PROBLEM DETAILS:
Render every entry verbatim.
DATASET EXCERPTS section start
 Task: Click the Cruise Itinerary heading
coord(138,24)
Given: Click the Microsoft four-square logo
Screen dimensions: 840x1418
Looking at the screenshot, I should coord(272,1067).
DATASET EXCERPTS section end
PROBLEM SOLUTION:
 Task: Click the Cruise Itinerary heading
coord(138,24)
Given: Click the Microsoft four-square logo
Screen dimensions: 840x1418
Looking at the screenshot, I should coord(272,1067).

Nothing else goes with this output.